Le jeûne est bien une privation, certes, mais derrière cette formulation négative, il est possible d’y mettre un contenu positif de rénovation personnelle, un exercice d’ascèse et d’hygiène mentale pour certains. Pourtant, n’y voir que cet aspect assez nombriliste nous ferait passer à côté de quelque chose de plus important.
« Voici le jeûne que je préfère : dénouer les liens provenant de la méchanceté, détacher les courroies du joug, renvoyer libres ceux qui ployaient. N’est-ce pas partager ton pain avec l’affamé ? Les pauvres sans abri, tu les hébergeras. Si tu vois quelqu’un nu, tu le couvriras. » (Isaïe 58, 6-10).
Ce passage de l’AT nous renvoie bien sûr au NT : « j'ai eu faim et vous m'avez donné à manger, j'ai eu soif et vous m'avez donné à boire, j'étais un étranger et vous m'avez accueilli, nu et vous m'avez vêtu, malade et vous m'avez visité, prisonnier et vous êtes venus me voir. Dans la mesure où vous l'avez fait à l'un de ces plus petits de mes frères, c'est à moi que vous l'avez fait. » (Mt 25, 35-40).
Et enfin : « Une pauvre veuve s’avança et déposa deux piécettes. Jésus s’adressa à ses disciples : elle a mis dans le tronc plus que tout le monde. Tous, ils ont pris sur leur superflu, mais elle, elle a pris sur son indigence : elle a tout donné, tout ce qu’elle avait pour vivre. » (Mc 12, 38-44).
Jésus nous désigne clairement cette pauvre veuve comme un modèle de solidarité.
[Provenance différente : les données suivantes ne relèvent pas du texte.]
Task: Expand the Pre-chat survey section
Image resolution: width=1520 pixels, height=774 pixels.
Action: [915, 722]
Elle se prive de l’essentiel pour le donner, pour le partager, au-delà du raisonnable.
Voilà clairement établi un lien entre la privation et la solidarité : se priver peut donc s’entendre comme un travail sur nous-mêmes en vue de nous tourner vers les autres. Dans ces conditions, se priver peut introduire à une joie.
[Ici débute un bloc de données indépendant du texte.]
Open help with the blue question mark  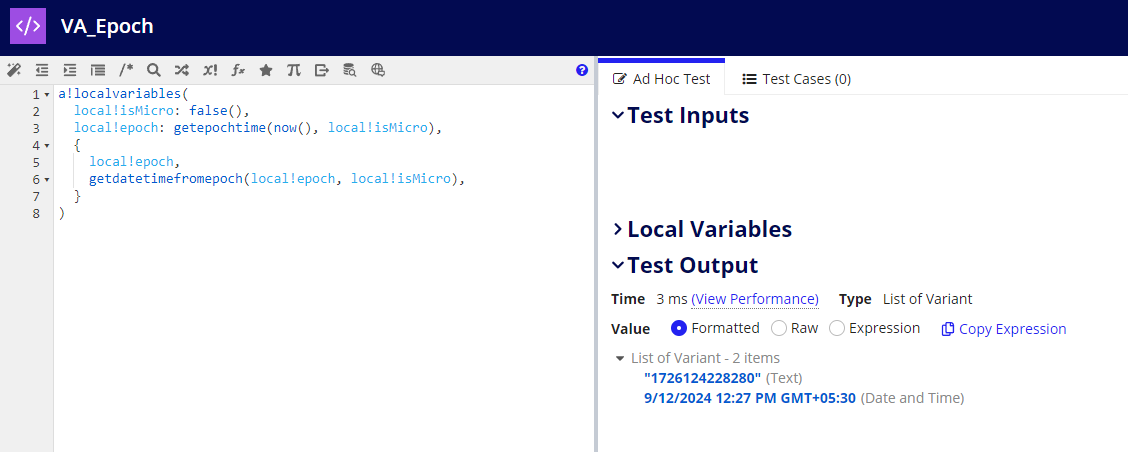point(582,70)
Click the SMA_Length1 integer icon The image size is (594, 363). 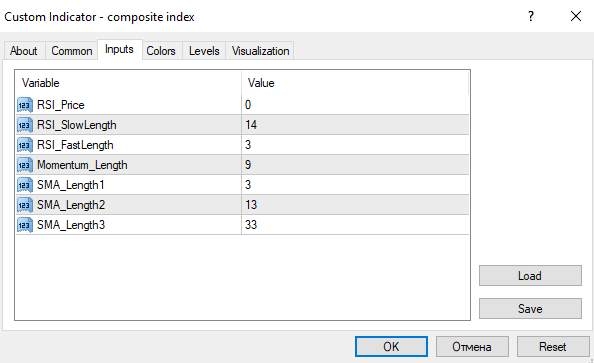(x=25, y=185)
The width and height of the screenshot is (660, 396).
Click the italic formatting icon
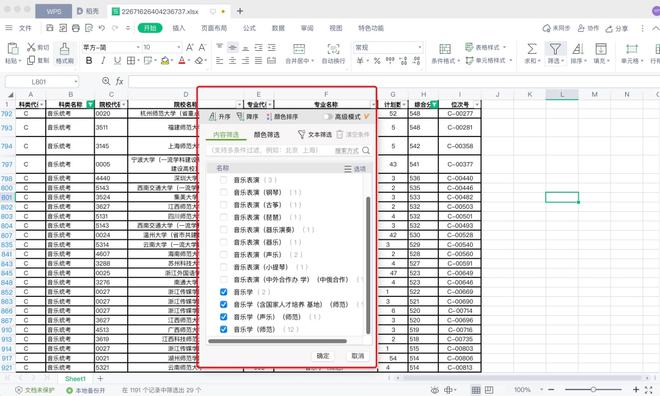click(x=103, y=61)
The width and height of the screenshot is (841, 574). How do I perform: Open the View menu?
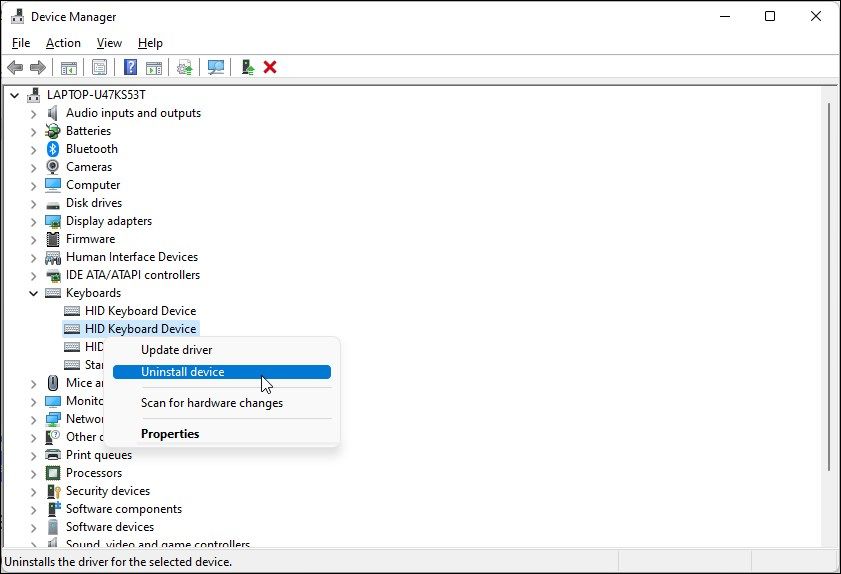(x=109, y=43)
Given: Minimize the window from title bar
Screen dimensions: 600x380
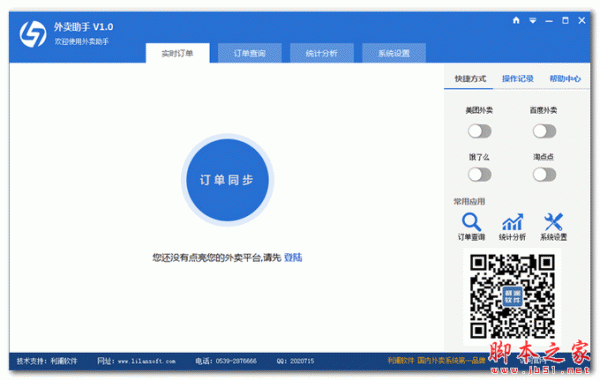Looking at the screenshot, I should [549, 21].
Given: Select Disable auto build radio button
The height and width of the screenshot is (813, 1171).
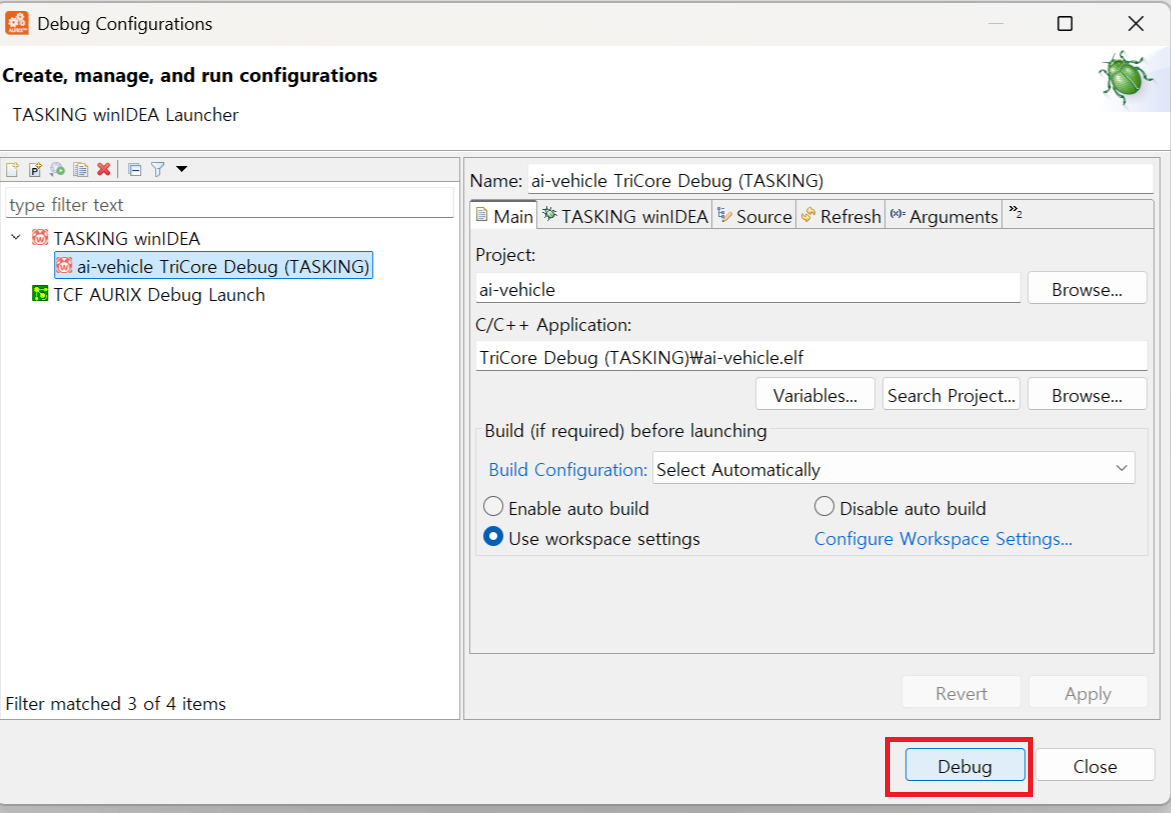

Mais que penser si je me prive et que je n’en éprouve pas la douleur ? Probable que cette privation est bien légère au milieu de l’abondance dont je jouis et ne touche sans doute pas à l’essentiel. Peut-être est-elle le fruit d’un travail déjà en route ? Mais jetons aussi un regard sur des privations bien plus lourdes qui sont déjà là :
- les circonstances de la vie nous privent de trucs énormes, qu’on ne confie pas au premier venu, qu’on ne s’avoue parfois pas à soi-même, ce sont nos fragilités, nos pauvretés. Privation de travail, de revenus, de logement. Privation d’amour, de tendresse, de compagnon ou d’enfant. Privation d’intimité, de soins, de sommeil. Privation de liberté, d’innocence. Privation de rêve, de passion, de la réalisation d’un projet. Non ce n’est pas volontaire. Oui, ça, peut faire très mal, cela peut nous atteindre dans la profondeur de notre être. Il y en a parmi nous pour qui c’est déjà le carême toute l’année, sans devoir en rajouter. - Ce temps de carême est aussi celui que choisit le CCFD pour nous demander de nous faire proches des lointains qui ont tant de besoins à combler : eau, nourriture, éducation, droits, santé, développement … ils sont tant pour qui le jeûne est un exercice imposé quotidiennement. Une belle occasion pour nous décentrer et nous approcher d’eux si on le peut, pour les comprendre mieux, les considérer comme nos frères et sœurs, leur tendre la main, partager quelque chose avec eux et devenir leurs témoins auprès de ceux que nous côtoyons habituellement. - Et si nous sommes tenus éloignés de ces prochains lointains dont nous ne pourrons être les témoins, nous pourrions faire comme Thomas qui ne croit que ce qu’il voit, qui n’accepte d’agir que s’il y était … Cependant, pour Thomas comme pour chacun de nous, privés de proximité, l’effort qui nous est demandé c’est d’accepter de nous en remettre en confiance aux témoins et intermédiaires, et prêter notre concours à travers eux.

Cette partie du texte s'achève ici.